Mais plus qu’une équipe, Girl Power FC est devenue une seconde famille pour toutes ces joueuses-là. « On passe beaucoup de temps ensemble. Trois ou quatre fois par année, on se rend à l’extérieur de Moscou pour faire un stage de quelques jours. On joue, on va au bar, on regarde des matchs. L’hiver, on va aussi à Sotchi où le climat est plus clément », développe Mironova.
La Russie occupe le 26e rang du classement féminin de la FIFA. Elle s’est qualifiée pour les trois dernières éditions du Championnat d’Europe sans toutefois dépasser l’étape de la phase de groupes.

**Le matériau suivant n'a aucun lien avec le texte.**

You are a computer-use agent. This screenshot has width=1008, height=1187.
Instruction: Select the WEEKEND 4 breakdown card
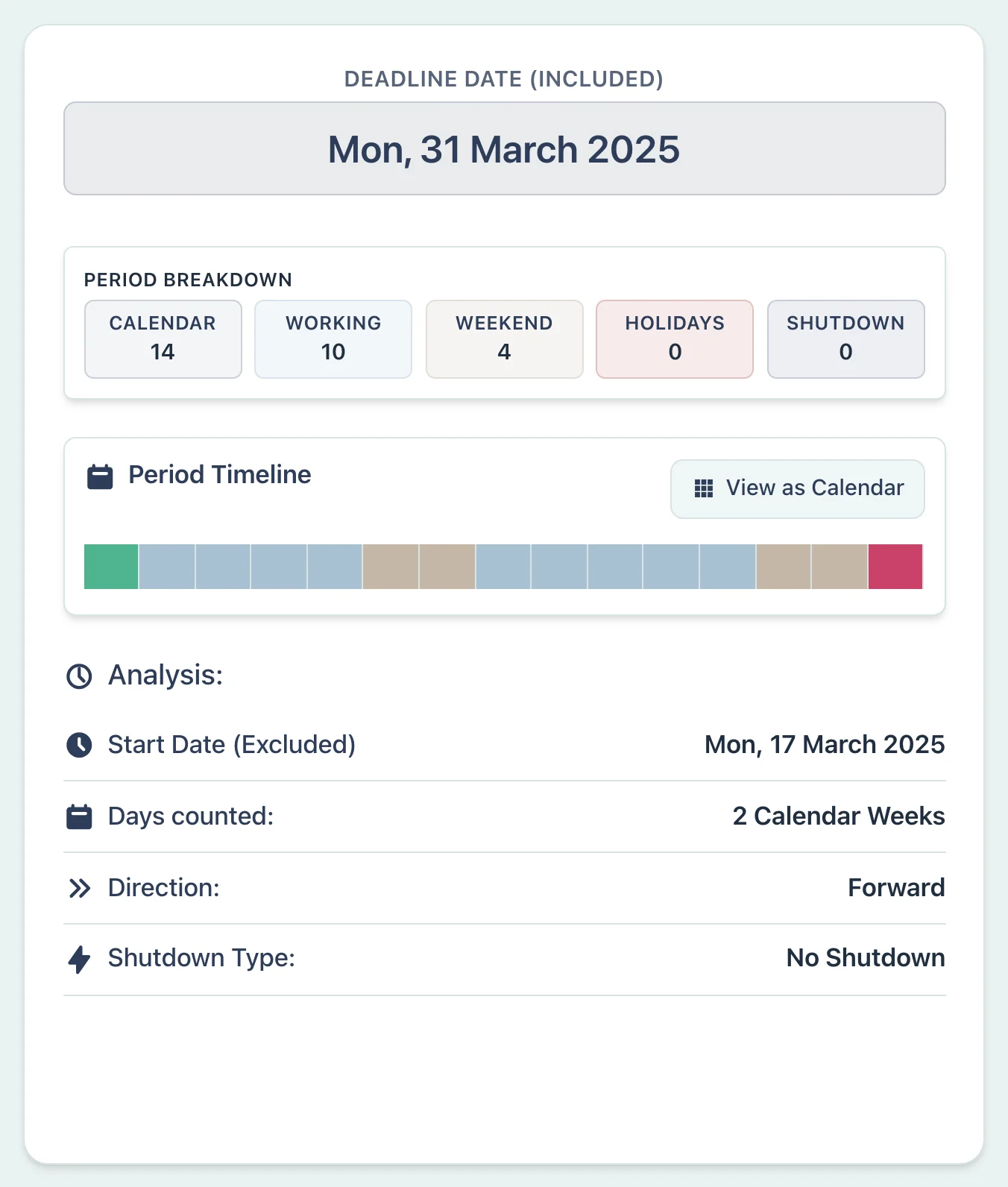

Elle n’a plus été aperçue à la Coupe du monde depuis 2003, une disette qui se prolongera encore puisque les présentes qualifications ont été marquées par de lourdes défaites contre l’Angleterre (6-0, 3-1) et le pays de Galles (3-0).
« Ce n’était pas encore très fort, mais les filles ont fait beaucoup d’efforts compte tenu du niveau d’organisation du football russe. »
— Anna Mironova
« On a maintenant une fille, Nadezhda Karpova, qui joue en Espagne. Peut-être qu’avec l’aide de Girl Power, les filles seront plus intéressées par le football et que ça se développera encore plus », estime Mironova en ajoutant que la première division ne compte que huit clubs.
Justement, Girl Power ne manque pas d’ambition pour la suite. « On espère se transformer en club professionnel et ouvrir d’autres centres comme celui-ci ailleurs », termine Dolgiy-Rapoport sans blaguer, cette fois.